Von der Bierbank bis zur Parkbank: Kuriose Urteile aus dem Sitzmöbelrecht

Bankenkrisen gab es schon viele. Doch die wirklich kuriosen Fälle rund um Banken drehen sich nicht um Geldinstitute, sondern um Sitzmöbel, zeigt der Neumarkter Anwalt Geedo Paprotta in seiner Kolumne. Er erklärt unter anderem, warum am Ende ein Richter entscheiden hat, wie man beim Oktoberfest auf einer Bierbank zu tanzen hat.
Sie erinnern sich an die Bankenkrise 2008? Als die Kanzlerin uns versprach, wir müssten uns keine Sorgen machen, darum würde sich die Regierung schon kümmern? Ein wichtiges Signal der Stabilität aus Berlin, sonst wäre Chaos ausgebrochen. Wer sich mit Banken auskennt, weiß, dass das eine Notlüge war. Bankenkrisen gab es, solange Menschen eine Bank benutzen.
Beispielsweise vor dem Verwaltungsgericht Neustadt. Da ging es um eine ganz alte Bank, total heruntergekommen, die stand gegenüber eines Ladenlokals. Irgendwann riss die Stadt die alte Bank einfach weg und baute eine nagelneue Mehrgenerationenbank auf. Dagegen wehrte sich die Ladenbesitzerin vor Gericht. Die neue Bank würde ihrem Geschäft die Show stehlen und viel zu viel Platz wegnehmen.
Diese modernen Großbanken! Extra Parkplätze für gehbehinderte Menschen mit Rollatoren? Und wo solle sie jetzt ihre Straßenverkaufs-Tische aufstellen? Das Verwaltungsgericht Neustadt stellte zunächst einmal klar, dass Sitzbänke zu einer Fußgängerzone einfach dazugehören.

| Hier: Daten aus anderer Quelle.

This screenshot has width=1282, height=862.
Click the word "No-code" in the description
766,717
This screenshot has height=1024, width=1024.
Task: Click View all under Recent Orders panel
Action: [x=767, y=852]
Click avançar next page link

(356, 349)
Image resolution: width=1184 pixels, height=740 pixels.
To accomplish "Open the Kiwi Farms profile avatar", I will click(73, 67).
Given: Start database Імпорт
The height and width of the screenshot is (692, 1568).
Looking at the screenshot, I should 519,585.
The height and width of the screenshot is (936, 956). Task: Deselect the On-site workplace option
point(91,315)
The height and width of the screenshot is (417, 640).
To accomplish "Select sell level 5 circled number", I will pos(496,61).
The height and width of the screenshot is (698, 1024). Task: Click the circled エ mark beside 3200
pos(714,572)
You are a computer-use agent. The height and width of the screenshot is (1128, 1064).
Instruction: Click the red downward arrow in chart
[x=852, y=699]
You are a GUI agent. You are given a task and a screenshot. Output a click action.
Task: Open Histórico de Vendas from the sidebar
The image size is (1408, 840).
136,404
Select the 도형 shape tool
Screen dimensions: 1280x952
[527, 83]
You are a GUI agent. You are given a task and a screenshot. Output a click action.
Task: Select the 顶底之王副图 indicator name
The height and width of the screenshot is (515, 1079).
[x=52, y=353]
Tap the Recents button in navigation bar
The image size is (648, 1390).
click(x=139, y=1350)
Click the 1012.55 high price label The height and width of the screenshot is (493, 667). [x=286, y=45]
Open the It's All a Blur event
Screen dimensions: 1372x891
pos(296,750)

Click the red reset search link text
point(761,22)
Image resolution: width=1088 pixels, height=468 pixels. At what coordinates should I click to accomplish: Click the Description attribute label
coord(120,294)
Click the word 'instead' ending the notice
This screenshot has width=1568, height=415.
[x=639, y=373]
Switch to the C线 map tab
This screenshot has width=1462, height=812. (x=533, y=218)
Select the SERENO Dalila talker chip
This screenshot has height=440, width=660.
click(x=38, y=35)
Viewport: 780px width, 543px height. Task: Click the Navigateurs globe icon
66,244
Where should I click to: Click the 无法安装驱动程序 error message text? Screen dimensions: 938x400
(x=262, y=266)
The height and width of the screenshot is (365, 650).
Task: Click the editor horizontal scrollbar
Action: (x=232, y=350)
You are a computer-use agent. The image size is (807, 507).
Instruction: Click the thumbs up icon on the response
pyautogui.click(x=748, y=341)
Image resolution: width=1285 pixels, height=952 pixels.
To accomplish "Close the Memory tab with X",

Dachten Sie etwa, ich würde noch über marode Geldinstitute reden? Freilich, ein Mehrgenerationengeldhaus wäre wunderbar nachhaltig. Aber so etwas gibt es nur für superreiche Familienclans.
Wir reden hier über eine Sitzbank für normalarme Mütter mit Kinderwagen und fußlahme Senioren. Und da stellte nun das Verwaltungsgericht eben klar, dass ein Ladenbesitzer keine Sonderansprüche an seine Fußgängerzone hat, solange der Laden sichtbar und erreichbar bleibt. Das Aufstellen von Verkaufstischen sei eine genehmigungsbedürftige Sondernutzung, auf die man keinen Anspruch habe. Die Bank bekommt eben immer recht (Az. 4 L 197/13).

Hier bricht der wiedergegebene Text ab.